RESTful Services Utility Command-Line Interface for Appliance Management

In Oracle Key Vault release 21.1, the the RESTful service command-line interface has been expanded and redesigned to provide more functionality.

This redesign includes the following:

• Structured and simplified command-line interface with the following format:

  okv category resource action configuration-options command-options 

• Profile support in configuration file to centrally administer multiple Oracle Key Vault endpoints.
• JSON support for command input and output.
• New commands to support system management tasks and monitoring of deployments, in addition to the enhancements for the current functionality for endpoints, wallets, and security objects.

In previous releases, the RESTful command-line interface covered only endpoint, wallet, and security object management commands. The addition of system management commands, which include commands for backup operations and server operations for standalone, multi-master, and primary-standby environments, benefits large deployments where the automation of these types of configuration is needed.

The previous RESTful services APIs are still supported.

Support for SFTP to Transfer External Backups

Oracle Key Vault now supports the use of SSH Secure File Transfer Protocol (SFTP) for the transfer of (scheduled) external backups to remote backup destinations.

SFTP enables the use of ZFS Storage Appliance as a backup destination.
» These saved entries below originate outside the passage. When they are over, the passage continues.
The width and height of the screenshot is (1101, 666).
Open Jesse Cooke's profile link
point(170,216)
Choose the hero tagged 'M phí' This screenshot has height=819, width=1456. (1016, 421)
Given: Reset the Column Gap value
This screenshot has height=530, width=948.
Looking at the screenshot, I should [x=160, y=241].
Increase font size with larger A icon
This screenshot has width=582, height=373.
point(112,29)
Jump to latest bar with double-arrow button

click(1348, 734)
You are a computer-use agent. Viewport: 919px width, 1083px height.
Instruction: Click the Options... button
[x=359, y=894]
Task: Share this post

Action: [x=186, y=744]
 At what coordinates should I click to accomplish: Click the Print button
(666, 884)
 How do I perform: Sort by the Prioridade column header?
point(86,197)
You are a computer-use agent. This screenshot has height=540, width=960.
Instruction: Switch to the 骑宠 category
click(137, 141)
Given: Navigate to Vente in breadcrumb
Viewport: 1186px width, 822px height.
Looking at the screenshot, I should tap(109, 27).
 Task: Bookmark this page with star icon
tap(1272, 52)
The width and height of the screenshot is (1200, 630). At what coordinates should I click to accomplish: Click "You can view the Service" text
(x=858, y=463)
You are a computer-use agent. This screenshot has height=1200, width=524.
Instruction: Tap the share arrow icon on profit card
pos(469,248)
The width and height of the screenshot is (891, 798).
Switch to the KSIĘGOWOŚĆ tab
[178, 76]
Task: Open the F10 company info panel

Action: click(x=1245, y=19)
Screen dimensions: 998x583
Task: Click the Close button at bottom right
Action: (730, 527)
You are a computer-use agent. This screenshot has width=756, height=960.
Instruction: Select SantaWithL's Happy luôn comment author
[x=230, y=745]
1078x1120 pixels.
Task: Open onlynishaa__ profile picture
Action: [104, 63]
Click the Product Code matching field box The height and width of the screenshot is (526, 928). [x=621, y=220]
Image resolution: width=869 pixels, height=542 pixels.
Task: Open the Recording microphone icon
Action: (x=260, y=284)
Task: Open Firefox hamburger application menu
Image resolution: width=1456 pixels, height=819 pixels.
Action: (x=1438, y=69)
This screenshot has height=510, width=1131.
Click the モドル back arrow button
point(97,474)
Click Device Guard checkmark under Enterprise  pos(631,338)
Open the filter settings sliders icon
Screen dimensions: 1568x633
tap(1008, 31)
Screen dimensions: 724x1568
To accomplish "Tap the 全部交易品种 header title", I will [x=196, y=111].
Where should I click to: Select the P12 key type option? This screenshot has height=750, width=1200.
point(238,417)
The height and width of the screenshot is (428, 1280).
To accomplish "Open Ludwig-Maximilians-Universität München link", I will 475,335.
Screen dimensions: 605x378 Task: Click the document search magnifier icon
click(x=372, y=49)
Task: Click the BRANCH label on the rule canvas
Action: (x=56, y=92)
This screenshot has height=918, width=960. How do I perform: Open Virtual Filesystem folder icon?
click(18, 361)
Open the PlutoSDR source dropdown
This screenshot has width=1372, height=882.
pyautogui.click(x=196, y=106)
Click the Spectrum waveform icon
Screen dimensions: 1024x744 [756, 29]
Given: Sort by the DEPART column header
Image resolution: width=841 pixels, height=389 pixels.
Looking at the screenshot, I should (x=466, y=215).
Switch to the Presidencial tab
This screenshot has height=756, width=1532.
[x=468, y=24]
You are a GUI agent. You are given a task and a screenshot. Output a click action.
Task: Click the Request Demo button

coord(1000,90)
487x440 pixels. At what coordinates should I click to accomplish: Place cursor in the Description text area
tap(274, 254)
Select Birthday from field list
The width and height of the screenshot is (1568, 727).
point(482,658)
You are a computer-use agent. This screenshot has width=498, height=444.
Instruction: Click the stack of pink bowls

The use of Secure Copy Protocol (SCP) is also supported.

Development Using the Java SDK

This release introduces a new Java language software development kit that you can use to integrate custom endpoints with the Oracle Key Vault server.

The Java SDK enables developers to create their own custom endpoint integration solutions for Oracle Key Vault.

Development Using the C SDK

This release introduces a new C language software development kit that you can use to integrate custom endpoints with the Oracle Key Vault server.

The C SDK allows developers to create their own custom endpoint integration solutions for Oracle Key Vault.